Latemates · 30/08/2012 20:47

Post on page 3 at 7.58 you state that you are planning to remain in college during the week so could share the journeys with him.

LadyKopperberg · 30/08/2012 20:47

Yes my OP based on a move that I stated as 'consideing' as in an idea, not happening next week! I have taken some from this thread actually such as the train travel which would be doable with weekends free when I take up the second part of my course in edinburgh. What I have ignored is the pure speculation that my kids are going to be miserable and damaged by a move and the blatant dramatisation. Good night.

OP posts:
Latemates · 30/08/2012 20:49

And when you solicitor gives you advise yup don't want you are free to sack him/ her till you find one who will agree with you for a fee and tell you what travesty it is if you lose

LadyKopperberg · 30/08/2012 20:49

Yes late, when I finish my year long course here that I just started, then there will be the more and once settled, start the next course (HND) in Edinburgh. Not commute to Inverness Confused

OP posts:
Latemates · 30/08/2012 20:51

I only read what you wrote lady

LadyKopperberg · 30/08/2012 20:52

Are you male Late?

OP posts:
Jellykat · 30/08/2012 20:53

Have seen a few threads over the years asking the same question as the OP, and they always end up in huge disagreements.

FWIW i moved DS2 away from his father (was 4 years old at the time) just under 4 hours drive away, this was against his fathers wishes, but with the 'blessing' of The Family Courts - We negotiated a new contact order to take the distance into consideration.
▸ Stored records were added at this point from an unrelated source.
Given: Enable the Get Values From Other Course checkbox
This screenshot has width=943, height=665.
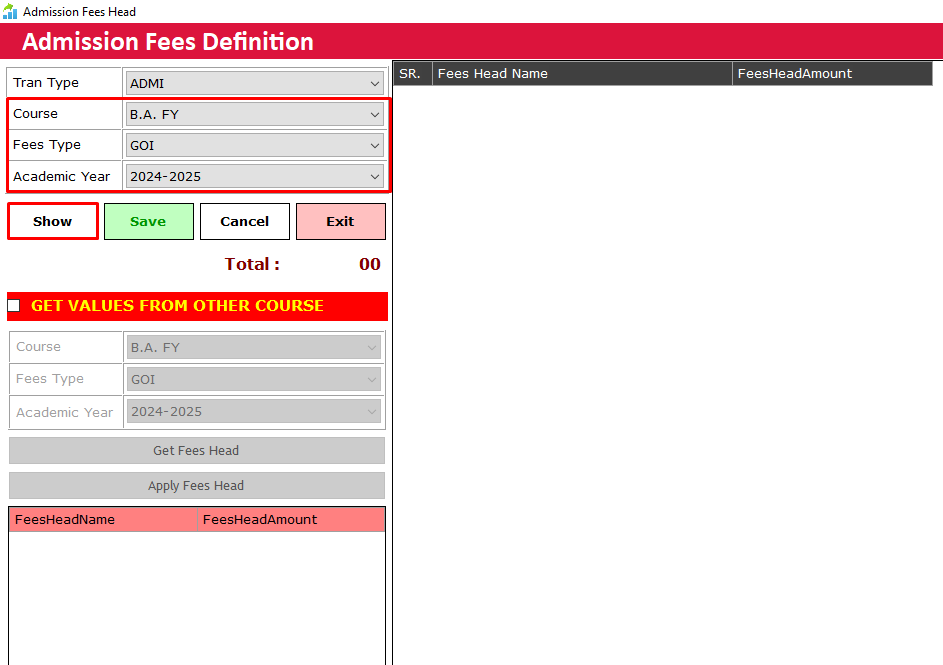Looking at the screenshot, I should click(14, 305).
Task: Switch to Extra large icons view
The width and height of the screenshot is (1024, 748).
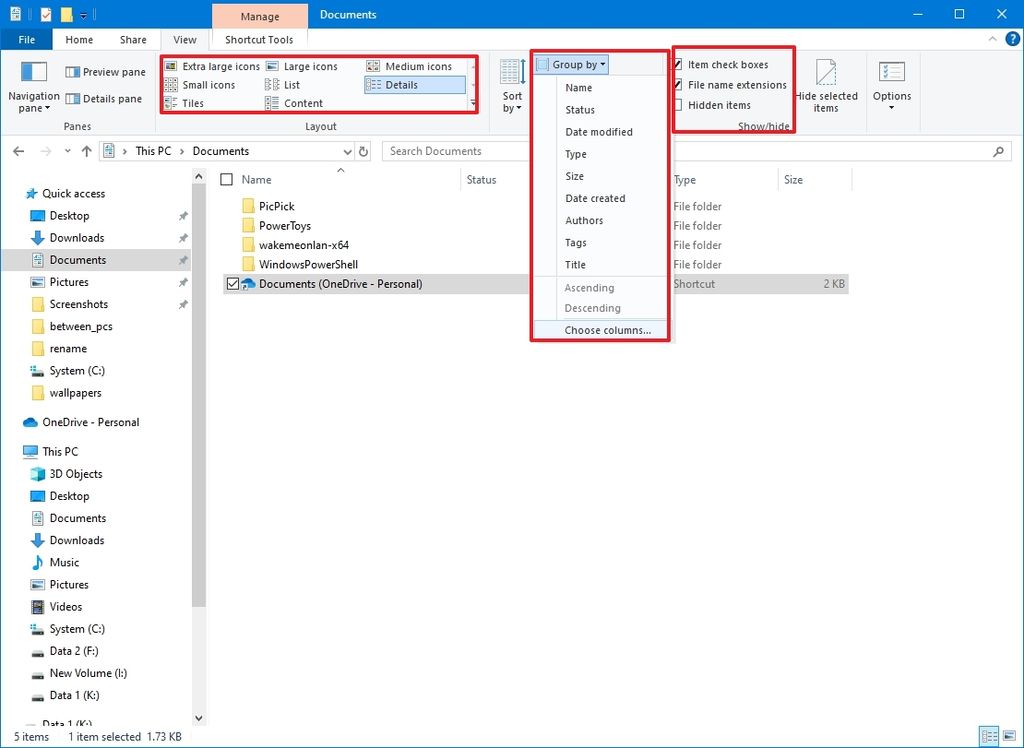Action: pyautogui.click(x=218, y=66)
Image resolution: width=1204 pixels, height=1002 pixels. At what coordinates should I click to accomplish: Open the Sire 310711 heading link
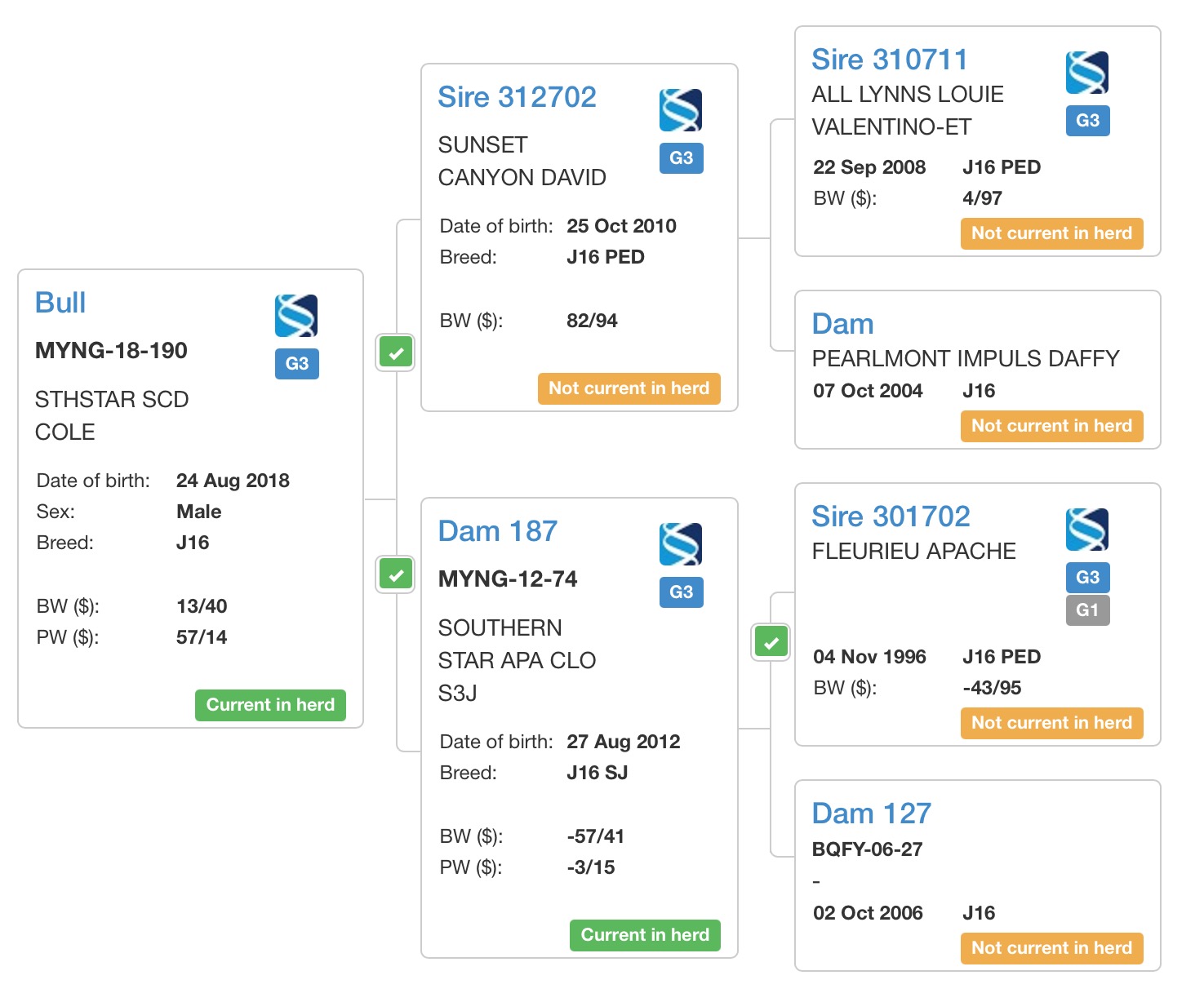point(889,60)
I have to say 10 years later, and his relationship with his dad survived perfectly. Absolutely no damage was caused as Toothbrush suggests.
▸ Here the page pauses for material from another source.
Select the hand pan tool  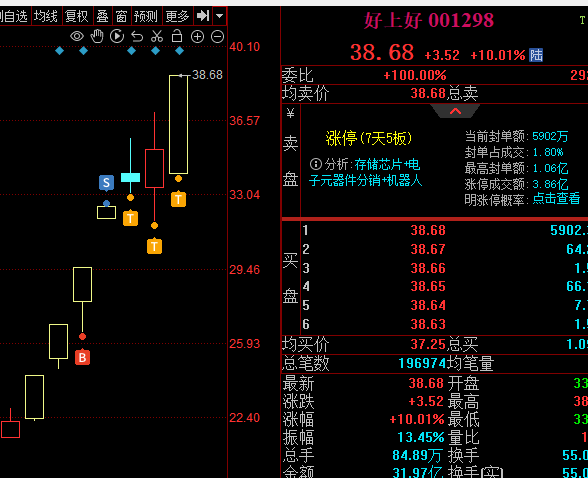coord(97,36)

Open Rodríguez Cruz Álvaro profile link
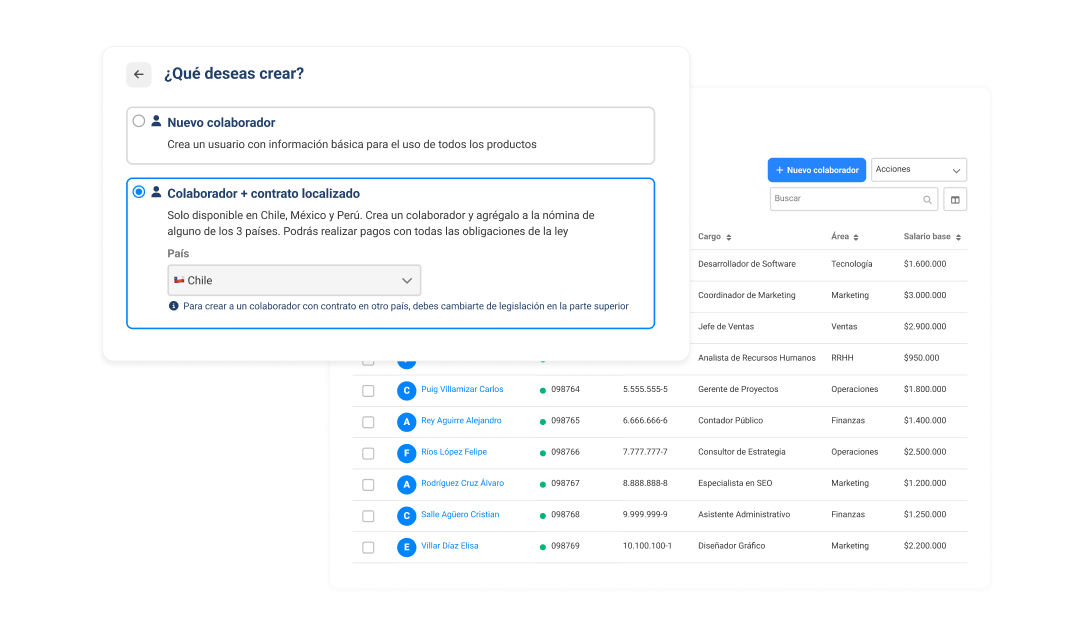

Contact is not ending, its simply changing, in our case ending up as during each school holiday (including half term), there are phones etc for regular chats, and at the end of the day they're not moving to Australia.
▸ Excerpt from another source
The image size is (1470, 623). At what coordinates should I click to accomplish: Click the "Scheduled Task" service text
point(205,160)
IMO there are many factors to take into consideration when doing the best for our DC - The mental and physical health of the resident parent, their surroundings, financial stability, and a happy school life are just some.. Yes weekly contact with the NRP is important, but so are the others, seems like the OP (and her DP) are considering every factor involved, and have the DCs welfare as top priority.

They're not cutting off contact or reducing it with dad, just suggesting it comes in regular further apart but bigger chunks.

LadyK and Sparks Good Luck!

Latemates · 30/08/2012 20:53

Are you male lady?

Is my gender relevant?

Latemates · 30/08/2012 20:56

Jelly, when was you court case by interest?

Latemates · 30/08/2012 20:57

On order for contact to remain the same, the children would need to continue to spend every other weekend with father, half holidays and an additional 26 days. Could you facilitate this OP?

Olympicnmix · 30/08/2012 21:02

A male good friend who is a top dad (saw kids in his lunchtime, took them to school/nursery never missed an access visit) has seen his kids move 12000 miles away, as soon as they divorced his exwife remarried the OM and then went to court for removal. Her new husband has a career with flexibility as to his location in the world, my friend does not. In the end though it came down to the mental health of his exwife which would be negatively impacted if she had to stay in her current location (even though male friend had moved to the current location as that's where she wanted to live). He will now see the children 3 or 4 times a year.

I put this because his position as a dad was so much better than your exH's on paper and the impact of this outcome for the children (and him) so much worse. In court she indicated which schools they'd be going to, what positives it would bring to the dcs lives etc. And I can see exactly why you would want to remove them from the very strong influences of drugs and dead-end prospects.

LadyKopperberg · 30/08/2012 21:06

I would never move them so far away there would be no contact Olympic. I feel sorry for your friend.

Talking mental health, it can be very easily proved that my mental health is and will remain affected by staying here, complete with doctors and counsellors letters to back that up. That however is extremely personal and I won't be sharing the hows and whys.